My reaction is this: When is there ever Winter Olympic buzz? The last time I can recall big buzz was in 1994 and only because Tonya Harding hired people to whack Nancy Kerrigan in the knee with a stick. (Which raises the question: Is that the kind of buzz Baron de Coubertin would like to have associated with his creation, even if it means bringing in television ratings usually reserved for Super Bowls and series finales?)

What was the buzz in 1998? Michelle Kwan gunning for her first Olympic gold medal? Not in my neighborhood. Former bricklayer Hermann Maier of Austria trying to extend his ski-racing World Cup dominance to the Games? Not in my hemisphere. NHL players in the Olympics? OK, maybe a little buzz there.

How about 2002? Apolo Anton Ohno trying to collect a bunch of golds in short track speedskating? Jim Shea trying to win skeleton gold for the memory of his grandfather? (I agree with Rick Reilly's column on this subject; skeleton sets the standard for silliness). Bode Miller trying to stay on his feet. No, no and no.

As a culture, we Americans traffic very heavily in buzz. (Insert Bode Miller skiing-while-wasted joke here). The entire celebrity worship industry is rooted in buzz. Without buzz, there is nothing. That said, I would argue that the Winter Olympics never have buzz unless athletes are putting out contracts on each other.

2) Let me get this right: Sporting events need buzz. The Olympics never have buzz. OK. What does that mean for the Olympics?

The Olympics -- the Winter Olympics, especially -- are a television show. It's true that nearly all significant sporting events are television shows. (Despite being a print journalist, I'm all for this. There's nothing like football in Hi-Def. Although I'd sign up in a second for time travel, just to spend one afternoon in the old press box at Yankee Stadium, pecking out meaningful copy on a typewriter while sitting next to Grantland Rice, knowing that my eyes were America's only conduit to the action on the field).

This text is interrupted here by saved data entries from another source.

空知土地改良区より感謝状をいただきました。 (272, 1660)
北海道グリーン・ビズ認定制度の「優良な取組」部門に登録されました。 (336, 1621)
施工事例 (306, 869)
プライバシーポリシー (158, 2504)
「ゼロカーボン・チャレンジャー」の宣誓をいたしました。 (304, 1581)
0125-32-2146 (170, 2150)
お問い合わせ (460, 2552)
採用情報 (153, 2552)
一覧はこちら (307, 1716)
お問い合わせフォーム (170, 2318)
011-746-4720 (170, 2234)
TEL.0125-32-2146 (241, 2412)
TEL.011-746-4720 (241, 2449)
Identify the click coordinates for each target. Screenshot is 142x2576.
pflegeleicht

But the Olympics are a television show more than most. To almost any sporting event on television, viewers bring some sort of preconceived passion. They are Patriots fans or Jerome Bettis fans (aren't we all, this week?) or Red Sox fans or Kobe fans. We bring to the couch a working knowledge of the event and, usually, a vested interest in the outcome.

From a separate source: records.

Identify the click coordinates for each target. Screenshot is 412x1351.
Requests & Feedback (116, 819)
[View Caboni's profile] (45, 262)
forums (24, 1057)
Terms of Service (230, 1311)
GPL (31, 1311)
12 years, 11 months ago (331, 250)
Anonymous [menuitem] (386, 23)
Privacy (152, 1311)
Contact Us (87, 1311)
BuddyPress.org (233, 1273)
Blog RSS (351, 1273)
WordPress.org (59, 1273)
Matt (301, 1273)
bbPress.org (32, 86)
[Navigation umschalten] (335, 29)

Not so, in most cases, with the Winter Olympics. Sure, Americans root for Americans. Put that flag up on the screen and we clap our hands like a hamster spinning that wheel. Nothing wrong with that. But coming in to the Olympic Games, most Americans don't know that Lindsay Jacobellis is American and not Italian until NBC puts the flag up next to her name on the crawl.

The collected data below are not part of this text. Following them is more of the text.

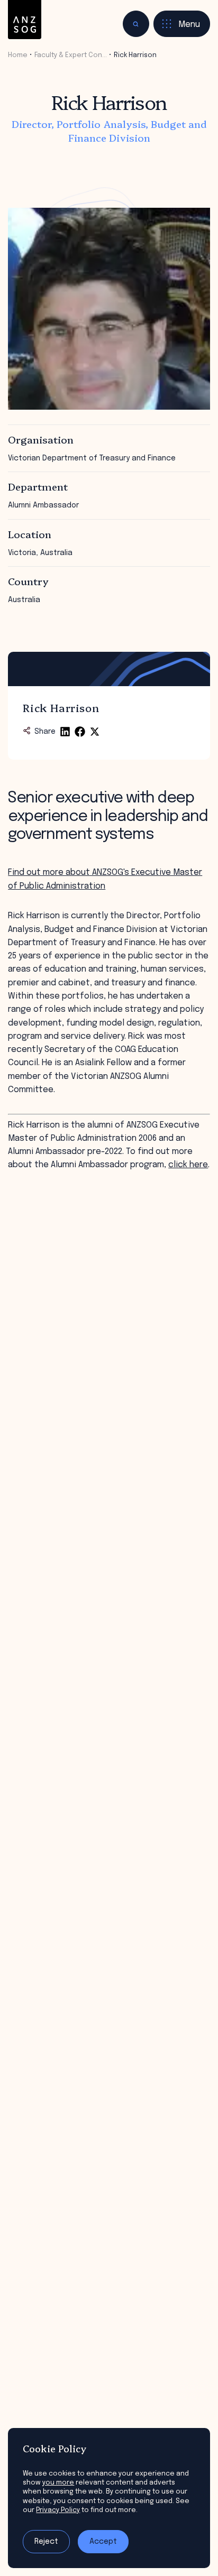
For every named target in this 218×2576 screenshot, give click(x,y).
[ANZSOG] (24, 20)
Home (18, 55)
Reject (46, 2541)
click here (188, 1165)
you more (58, 2482)
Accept (103, 2541)
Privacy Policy (58, 2510)
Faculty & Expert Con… (70, 55)
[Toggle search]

But he will eventually know that Jacobellis is American, and soon enough. Because NBC will inundate us with personal stories and use the six-hour time difference between Turin and New York to manufacture drama and try to draw its audience in one night at a time. To my thinking, Olympic buzz begins when the flame is lit and it dies when the flame is extinguished. Olympic heroes are famous for a fortnight and, with very few exceptions, never again. (Case in point, I walked through midtown Manhattan with Bode Miller in September. How many times do you think he was stopped? Correct. Zero.)

It doesn't help that NBC does not have the NFL yet and minimal college football (only Notre Dame) on which to promote the upcoming Games. (Of course, promotion on ABC didn't help Emily's Reasons Why Not.)